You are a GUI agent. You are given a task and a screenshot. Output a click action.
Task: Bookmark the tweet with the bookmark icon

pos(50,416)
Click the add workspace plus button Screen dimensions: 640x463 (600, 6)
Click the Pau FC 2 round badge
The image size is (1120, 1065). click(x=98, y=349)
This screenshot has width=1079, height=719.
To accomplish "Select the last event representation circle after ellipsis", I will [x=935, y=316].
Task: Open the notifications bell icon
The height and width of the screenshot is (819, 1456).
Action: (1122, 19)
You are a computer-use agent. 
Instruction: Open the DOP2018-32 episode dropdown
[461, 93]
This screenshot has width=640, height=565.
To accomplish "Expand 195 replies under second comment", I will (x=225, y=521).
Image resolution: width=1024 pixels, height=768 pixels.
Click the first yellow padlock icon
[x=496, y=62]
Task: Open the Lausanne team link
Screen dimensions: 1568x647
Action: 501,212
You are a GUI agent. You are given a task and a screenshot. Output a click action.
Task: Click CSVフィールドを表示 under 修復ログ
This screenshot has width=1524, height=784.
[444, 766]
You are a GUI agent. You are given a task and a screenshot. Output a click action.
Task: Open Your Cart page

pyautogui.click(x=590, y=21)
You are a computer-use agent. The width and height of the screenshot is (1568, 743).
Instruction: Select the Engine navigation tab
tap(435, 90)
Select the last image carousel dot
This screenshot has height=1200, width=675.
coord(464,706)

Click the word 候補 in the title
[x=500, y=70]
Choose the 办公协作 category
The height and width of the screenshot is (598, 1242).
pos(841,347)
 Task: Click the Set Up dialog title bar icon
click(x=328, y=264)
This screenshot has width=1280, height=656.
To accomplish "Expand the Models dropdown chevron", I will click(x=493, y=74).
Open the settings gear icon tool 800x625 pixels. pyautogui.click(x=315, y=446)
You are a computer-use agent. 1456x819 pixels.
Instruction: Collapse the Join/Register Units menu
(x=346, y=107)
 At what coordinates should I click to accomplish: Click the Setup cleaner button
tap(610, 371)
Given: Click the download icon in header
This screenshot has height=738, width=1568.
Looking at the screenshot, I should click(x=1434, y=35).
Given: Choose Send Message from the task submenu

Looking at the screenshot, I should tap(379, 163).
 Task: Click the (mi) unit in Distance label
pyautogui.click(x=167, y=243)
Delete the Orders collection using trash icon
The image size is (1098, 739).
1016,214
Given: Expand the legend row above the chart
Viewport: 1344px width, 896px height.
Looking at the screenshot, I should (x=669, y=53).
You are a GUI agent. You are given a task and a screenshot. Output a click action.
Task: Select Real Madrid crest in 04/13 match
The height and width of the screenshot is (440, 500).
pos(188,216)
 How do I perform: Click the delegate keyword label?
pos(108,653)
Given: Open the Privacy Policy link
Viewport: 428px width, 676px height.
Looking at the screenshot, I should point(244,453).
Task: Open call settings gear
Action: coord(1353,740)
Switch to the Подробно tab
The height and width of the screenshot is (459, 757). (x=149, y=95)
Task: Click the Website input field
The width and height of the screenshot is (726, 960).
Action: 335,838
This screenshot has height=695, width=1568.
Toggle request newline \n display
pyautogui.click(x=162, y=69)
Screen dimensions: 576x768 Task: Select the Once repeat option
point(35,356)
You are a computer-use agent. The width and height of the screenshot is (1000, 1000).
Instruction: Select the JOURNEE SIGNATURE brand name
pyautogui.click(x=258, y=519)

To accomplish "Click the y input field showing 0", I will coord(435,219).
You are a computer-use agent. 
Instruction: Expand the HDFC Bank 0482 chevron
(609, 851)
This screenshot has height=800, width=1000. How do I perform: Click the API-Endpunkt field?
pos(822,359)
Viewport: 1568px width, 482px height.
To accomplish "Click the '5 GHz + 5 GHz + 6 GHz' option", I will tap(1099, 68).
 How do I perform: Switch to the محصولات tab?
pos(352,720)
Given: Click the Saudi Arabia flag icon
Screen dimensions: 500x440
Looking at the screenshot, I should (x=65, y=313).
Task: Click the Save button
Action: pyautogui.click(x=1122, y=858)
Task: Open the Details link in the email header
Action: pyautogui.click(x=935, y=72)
◆ ◆ ◆ ◆
Reproduce all of the items above, replacing every occurrence of "Instruction" with "Goal" and leaving everything else unchanged.

*Solution to this problem:*
You are a GUI agent. You are given a task and a screenshot. Output a click action.
Task: Bookmark the tweet with the bookmark icon

pos(50,416)
Click the add workspace plus button Screen dimensions: 640x463 (600, 6)
Click the Pau FC 2 round badge
The image size is (1120, 1065). click(x=98, y=349)
This screenshot has width=1079, height=719.
To accomplish "Select the last event representation circle after ellipsis", I will [x=935, y=316].
Task: Open the notifications bell icon
The height and width of the screenshot is (819, 1456).
Action: (1122, 19)
You are a computer-use agent. 
Goal: Open the DOP2018-32 episode dropdown
[461, 93]
This screenshot has width=640, height=565.
To accomplish "Expand 195 replies under second comment", I will (x=225, y=521).
Image resolution: width=1024 pixels, height=768 pixels.
Click the first yellow padlock icon
[x=496, y=62]
Task: Open the Lausanne team link
Screen dimensions: 1568x647
Action: 501,212
You are a GUI agent. You are given a task and a screenshot. Output a click action.
Task: Click CSVフィールドを表示 under 修復ログ
This screenshot has width=1524, height=784.
[444, 766]
You are a GUI agent. You are given a task and a screenshot. Output a click action.
Task: Open Your Cart page

pyautogui.click(x=590, y=21)
You are a computer-use agent. The width and height of the screenshot is (1568, 743).
Goal: Select the Engine navigation tab
tap(435, 90)
Select the last image carousel dot
This screenshot has height=1200, width=675.
coord(464,706)

Click the word 候補 in the title
[x=500, y=70]
Choose the 办公协作 category
The height and width of the screenshot is (598, 1242).
pos(841,347)
 Task: Click the Set Up dialog title bar icon
click(x=328, y=264)
This screenshot has width=1280, height=656.
To accomplish "Expand the Models dropdown chevron", I will click(x=493, y=74).
Open the settings gear icon tool 800x625 pixels. pyautogui.click(x=315, y=446)
You are a computer-use agent. 1456x819 pixels.
Goal: Collapse the Join/Register Units menu
(x=346, y=107)
 At what coordinates should I click to accomplish: Click the Setup cleaner button
tap(610, 371)
Given: Click the download icon in header
This screenshot has height=738, width=1568.
Looking at the screenshot, I should click(x=1434, y=35).
Given: Choose Send Message from the task submenu

Looking at the screenshot, I should tap(379, 163).
 Task: Click the (mi) unit in Distance label
pyautogui.click(x=167, y=243)
Delete the Orders collection using trash icon
The image size is (1098, 739).
1016,214
Given: Expand the legend row above the chart
Viewport: 1344px width, 896px height.
Looking at the screenshot, I should (x=669, y=53).
You are a GUI agent. You are given a task and a screenshot. Output a click action.
Task: Select Real Madrid crest in 04/13 match
The height and width of the screenshot is (440, 500).
pos(188,216)
 How do I perform: Click the delegate keyword label?
pos(108,653)
Given: Open the Privacy Policy link
Viewport: 428px width, 676px height.
Looking at the screenshot, I should point(244,453).
Task: Open call settings gear
Action: coord(1353,740)
Switch to the Подробно tab
The height and width of the screenshot is (459, 757). (x=149, y=95)
Task: Click the Website input field
The width and height of the screenshot is (726, 960).
Action: 335,838
This screenshot has height=695, width=1568.
Toggle request newline \n display
pyautogui.click(x=162, y=69)
Screen dimensions: 576x768 Task: Select the Once repeat option
point(35,356)
You are a computer-use agent. The width and height of the screenshot is (1000, 1000).
Goal: Select the JOURNEE SIGNATURE brand name
pyautogui.click(x=258, y=519)

To accomplish "Click the y input field showing 0", I will coord(435,219).
You are a computer-use agent. 
Goal: Expand the HDFC Bank 0482 chevron
(609, 851)
This screenshot has height=800, width=1000. How do I perform: Click the API-Endpunkt field?
pos(822,359)
Viewport: 1568px width, 482px height.
To accomplish "Click the '5 GHz + 5 GHz + 6 GHz' option", I will tap(1099, 68).
 How do I perform: Switch to the محصولات tab?
pos(352,720)
Given: Click the Saudi Arabia flag icon
Screen dimensions: 500x440
Looking at the screenshot, I should (x=65, y=313).
Task: Click the Save button
Action: pyautogui.click(x=1122, y=858)
Task: Open the Details link in the email header
Action: pyautogui.click(x=935, y=72)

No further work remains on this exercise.